Task item: Copy out the entries below exactly as they stand, but only from the line containing "1186x410 pixels." through the line containing "Task: Select Español language option".

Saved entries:
__________

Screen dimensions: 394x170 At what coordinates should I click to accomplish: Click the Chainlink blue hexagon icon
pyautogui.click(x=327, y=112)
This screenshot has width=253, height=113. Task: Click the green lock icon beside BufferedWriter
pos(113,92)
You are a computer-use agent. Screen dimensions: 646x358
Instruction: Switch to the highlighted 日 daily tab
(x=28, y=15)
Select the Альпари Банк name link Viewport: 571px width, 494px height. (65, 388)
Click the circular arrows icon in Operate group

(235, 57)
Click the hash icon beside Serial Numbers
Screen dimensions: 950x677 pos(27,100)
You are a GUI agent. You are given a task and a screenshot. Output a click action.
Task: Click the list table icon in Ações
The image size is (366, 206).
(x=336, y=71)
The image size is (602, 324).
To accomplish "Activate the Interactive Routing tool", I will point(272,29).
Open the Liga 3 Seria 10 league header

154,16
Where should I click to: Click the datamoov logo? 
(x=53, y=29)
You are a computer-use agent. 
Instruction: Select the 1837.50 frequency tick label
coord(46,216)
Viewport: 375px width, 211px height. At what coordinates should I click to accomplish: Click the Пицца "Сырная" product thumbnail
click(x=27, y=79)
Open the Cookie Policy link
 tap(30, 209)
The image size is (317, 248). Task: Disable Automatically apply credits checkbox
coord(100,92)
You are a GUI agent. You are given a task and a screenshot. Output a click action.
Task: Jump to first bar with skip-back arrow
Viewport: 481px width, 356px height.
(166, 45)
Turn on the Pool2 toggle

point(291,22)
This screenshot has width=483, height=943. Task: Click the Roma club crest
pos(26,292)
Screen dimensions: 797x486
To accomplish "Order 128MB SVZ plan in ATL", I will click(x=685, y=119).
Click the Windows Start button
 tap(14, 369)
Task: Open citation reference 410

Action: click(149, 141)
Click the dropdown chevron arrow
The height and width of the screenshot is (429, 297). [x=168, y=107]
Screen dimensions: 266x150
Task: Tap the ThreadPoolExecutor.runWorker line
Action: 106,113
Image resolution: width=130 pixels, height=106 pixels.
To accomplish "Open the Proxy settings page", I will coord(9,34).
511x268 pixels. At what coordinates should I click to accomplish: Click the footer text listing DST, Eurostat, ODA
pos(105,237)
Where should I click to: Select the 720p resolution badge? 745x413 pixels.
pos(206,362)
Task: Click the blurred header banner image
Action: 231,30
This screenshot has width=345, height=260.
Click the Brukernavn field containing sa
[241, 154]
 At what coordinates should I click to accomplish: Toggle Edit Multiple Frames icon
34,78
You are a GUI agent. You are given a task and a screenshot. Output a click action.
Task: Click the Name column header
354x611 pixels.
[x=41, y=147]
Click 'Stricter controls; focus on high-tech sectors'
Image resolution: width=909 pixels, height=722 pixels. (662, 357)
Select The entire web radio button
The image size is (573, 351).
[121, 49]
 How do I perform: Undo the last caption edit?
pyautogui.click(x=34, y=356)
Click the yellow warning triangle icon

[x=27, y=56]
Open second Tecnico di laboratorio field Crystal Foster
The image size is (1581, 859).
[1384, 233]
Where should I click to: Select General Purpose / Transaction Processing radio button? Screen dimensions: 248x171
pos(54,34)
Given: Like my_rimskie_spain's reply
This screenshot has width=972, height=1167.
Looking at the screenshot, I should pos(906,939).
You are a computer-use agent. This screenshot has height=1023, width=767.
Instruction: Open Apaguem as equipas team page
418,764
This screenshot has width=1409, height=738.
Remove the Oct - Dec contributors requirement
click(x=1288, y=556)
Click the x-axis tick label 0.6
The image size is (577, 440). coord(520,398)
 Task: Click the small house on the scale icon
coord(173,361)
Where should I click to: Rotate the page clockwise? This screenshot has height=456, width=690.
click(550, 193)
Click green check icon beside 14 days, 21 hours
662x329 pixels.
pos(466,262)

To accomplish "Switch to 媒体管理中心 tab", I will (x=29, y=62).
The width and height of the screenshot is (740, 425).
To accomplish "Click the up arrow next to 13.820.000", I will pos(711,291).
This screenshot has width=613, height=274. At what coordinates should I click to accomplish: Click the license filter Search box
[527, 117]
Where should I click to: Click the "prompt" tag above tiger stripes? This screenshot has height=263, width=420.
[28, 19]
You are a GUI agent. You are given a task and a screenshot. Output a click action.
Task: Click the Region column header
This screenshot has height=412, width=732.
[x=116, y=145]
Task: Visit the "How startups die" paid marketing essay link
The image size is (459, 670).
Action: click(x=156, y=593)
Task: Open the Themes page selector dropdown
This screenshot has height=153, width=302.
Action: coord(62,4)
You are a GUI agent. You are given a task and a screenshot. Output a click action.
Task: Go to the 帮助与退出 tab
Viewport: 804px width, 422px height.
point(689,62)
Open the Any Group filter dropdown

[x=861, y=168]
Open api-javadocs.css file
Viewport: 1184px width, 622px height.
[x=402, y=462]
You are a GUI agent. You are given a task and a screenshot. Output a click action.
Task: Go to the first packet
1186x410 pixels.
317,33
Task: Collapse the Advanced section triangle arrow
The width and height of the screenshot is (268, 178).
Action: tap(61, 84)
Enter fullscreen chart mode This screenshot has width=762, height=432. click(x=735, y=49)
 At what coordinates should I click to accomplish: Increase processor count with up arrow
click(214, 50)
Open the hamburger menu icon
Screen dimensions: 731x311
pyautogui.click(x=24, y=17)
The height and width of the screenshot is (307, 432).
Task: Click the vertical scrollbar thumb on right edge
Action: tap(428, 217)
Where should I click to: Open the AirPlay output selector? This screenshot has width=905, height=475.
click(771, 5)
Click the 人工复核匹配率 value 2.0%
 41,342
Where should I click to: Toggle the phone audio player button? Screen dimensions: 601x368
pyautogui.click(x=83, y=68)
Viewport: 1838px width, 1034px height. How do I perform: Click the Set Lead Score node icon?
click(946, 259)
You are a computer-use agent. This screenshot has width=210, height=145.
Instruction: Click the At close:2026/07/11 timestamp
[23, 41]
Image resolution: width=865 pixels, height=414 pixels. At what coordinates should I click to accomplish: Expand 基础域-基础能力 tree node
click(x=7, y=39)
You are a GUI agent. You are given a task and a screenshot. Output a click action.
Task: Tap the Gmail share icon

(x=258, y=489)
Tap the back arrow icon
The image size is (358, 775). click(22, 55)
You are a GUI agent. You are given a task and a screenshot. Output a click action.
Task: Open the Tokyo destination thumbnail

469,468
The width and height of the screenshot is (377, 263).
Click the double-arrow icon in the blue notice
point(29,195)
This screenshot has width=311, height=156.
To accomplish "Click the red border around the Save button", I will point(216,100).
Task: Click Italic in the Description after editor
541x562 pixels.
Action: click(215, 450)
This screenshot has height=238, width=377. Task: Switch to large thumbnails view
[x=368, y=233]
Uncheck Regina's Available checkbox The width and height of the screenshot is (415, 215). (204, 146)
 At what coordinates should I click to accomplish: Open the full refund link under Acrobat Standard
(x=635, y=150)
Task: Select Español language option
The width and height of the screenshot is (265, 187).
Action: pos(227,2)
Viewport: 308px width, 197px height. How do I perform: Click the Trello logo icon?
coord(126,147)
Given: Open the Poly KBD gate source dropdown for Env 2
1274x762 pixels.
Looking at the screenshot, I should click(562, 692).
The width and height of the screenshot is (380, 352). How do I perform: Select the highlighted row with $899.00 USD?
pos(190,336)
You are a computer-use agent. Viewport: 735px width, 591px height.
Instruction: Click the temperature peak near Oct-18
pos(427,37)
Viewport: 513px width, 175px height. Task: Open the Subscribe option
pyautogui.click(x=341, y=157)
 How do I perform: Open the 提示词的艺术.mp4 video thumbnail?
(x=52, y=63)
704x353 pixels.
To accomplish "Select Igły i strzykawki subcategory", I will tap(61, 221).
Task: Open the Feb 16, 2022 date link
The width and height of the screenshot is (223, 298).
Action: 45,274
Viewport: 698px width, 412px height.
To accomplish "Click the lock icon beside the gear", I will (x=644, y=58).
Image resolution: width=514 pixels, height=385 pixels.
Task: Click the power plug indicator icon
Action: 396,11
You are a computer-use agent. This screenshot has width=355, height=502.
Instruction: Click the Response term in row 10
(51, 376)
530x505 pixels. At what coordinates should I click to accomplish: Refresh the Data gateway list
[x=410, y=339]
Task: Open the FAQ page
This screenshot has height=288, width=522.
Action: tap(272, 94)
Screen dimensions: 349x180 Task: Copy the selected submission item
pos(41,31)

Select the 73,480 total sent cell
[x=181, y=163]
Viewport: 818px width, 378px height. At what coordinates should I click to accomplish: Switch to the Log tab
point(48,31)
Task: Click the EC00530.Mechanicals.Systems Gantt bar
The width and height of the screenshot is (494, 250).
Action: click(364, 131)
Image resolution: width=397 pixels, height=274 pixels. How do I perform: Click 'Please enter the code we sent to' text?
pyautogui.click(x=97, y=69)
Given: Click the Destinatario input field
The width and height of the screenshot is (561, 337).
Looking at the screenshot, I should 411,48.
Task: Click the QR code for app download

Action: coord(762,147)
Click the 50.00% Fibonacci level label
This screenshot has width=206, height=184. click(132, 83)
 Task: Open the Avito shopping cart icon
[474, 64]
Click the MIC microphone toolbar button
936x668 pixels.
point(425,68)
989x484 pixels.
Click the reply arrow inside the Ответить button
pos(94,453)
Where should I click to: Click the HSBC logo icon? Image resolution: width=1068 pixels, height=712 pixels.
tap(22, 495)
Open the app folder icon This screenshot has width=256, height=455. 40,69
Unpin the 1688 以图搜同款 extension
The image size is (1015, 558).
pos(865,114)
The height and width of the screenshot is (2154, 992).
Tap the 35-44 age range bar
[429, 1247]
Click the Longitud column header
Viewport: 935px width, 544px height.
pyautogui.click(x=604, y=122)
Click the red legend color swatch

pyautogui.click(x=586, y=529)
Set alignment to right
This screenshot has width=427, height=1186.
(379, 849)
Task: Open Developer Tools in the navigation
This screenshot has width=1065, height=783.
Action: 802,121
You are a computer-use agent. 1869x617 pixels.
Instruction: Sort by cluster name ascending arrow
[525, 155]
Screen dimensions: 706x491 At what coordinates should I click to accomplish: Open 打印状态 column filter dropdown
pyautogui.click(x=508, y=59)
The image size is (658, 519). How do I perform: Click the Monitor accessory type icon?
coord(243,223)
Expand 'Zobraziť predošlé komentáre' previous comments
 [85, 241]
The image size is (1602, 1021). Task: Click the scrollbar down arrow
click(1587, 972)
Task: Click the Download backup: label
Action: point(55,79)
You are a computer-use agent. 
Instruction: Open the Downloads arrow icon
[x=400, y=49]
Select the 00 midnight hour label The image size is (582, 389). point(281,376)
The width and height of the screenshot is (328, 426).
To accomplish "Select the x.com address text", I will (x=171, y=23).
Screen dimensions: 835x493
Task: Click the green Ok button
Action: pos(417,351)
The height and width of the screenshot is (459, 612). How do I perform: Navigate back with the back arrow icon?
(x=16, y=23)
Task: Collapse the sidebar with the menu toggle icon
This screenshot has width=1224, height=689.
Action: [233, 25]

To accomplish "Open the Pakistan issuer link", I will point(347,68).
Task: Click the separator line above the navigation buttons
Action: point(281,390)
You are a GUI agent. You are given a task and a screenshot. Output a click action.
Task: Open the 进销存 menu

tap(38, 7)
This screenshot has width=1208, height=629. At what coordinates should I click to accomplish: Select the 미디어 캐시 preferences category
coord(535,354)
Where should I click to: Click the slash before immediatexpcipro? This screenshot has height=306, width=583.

__________

Exercise result:
1186x410 pixels.
317,33
Task: Collapse the Advanced section triangle arrow
The width and height of the screenshot is (268, 178).
Action: tap(61, 84)
Enter fullscreen chart mode This screenshot has width=762, height=432. click(x=735, y=49)
 At what coordinates should I click to accomplish: Increase processor count with up arrow
click(214, 50)
Open the hamburger menu icon
Screen dimensions: 731x311
pyautogui.click(x=24, y=17)
The height and width of the screenshot is (307, 432).
Task: Click the vertical scrollbar thumb on right edge
Action: tap(428, 217)
Where should I click to: Open the AirPlay output selector? This screenshot has width=905, height=475.
click(771, 5)
Click the 人工复核匹配率 value 2.0%
 41,342
Where should I click to: Toggle the phone audio player button? Screen dimensions: 601x368
pyautogui.click(x=83, y=68)
Viewport: 1838px width, 1034px height. How do I perform: Click the Set Lead Score node icon?
click(946, 259)
You are a computer-use agent. This screenshot has width=210, height=145.
Instruction: Click the At close:2026/07/11 timestamp
[23, 41]
Image resolution: width=865 pixels, height=414 pixels. At what coordinates should I click to accomplish: Expand 基础域-基础能力 tree node
click(x=7, y=39)
You are a GUI agent. You are given a task and a screenshot. Output a click action.
Task: Tap the Gmail share icon

(x=258, y=489)
Tap the back arrow icon
The image size is (358, 775). click(22, 55)
You are a GUI agent. You are given a task and a screenshot. Output a click action.
Task: Open the Tokyo destination thumbnail

469,468
The width and height of the screenshot is (377, 263).
Click the double-arrow icon in the blue notice
point(29,195)
This screenshot has width=311, height=156.
To accomplish "Click the red border around the Save button", I will point(216,100).
Task: Click Italic in the Description after editor
541x562 pixels.
Action: click(215, 450)
This screenshot has height=238, width=377. Task: Switch to large thumbnails view
[x=368, y=233]
Uncheck Regina's Available checkbox The width and height of the screenshot is (415, 215). (204, 146)
 At what coordinates should I click to accomplish: Open the full refund link under Acrobat Standard
(x=635, y=150)
Task: Select Español language option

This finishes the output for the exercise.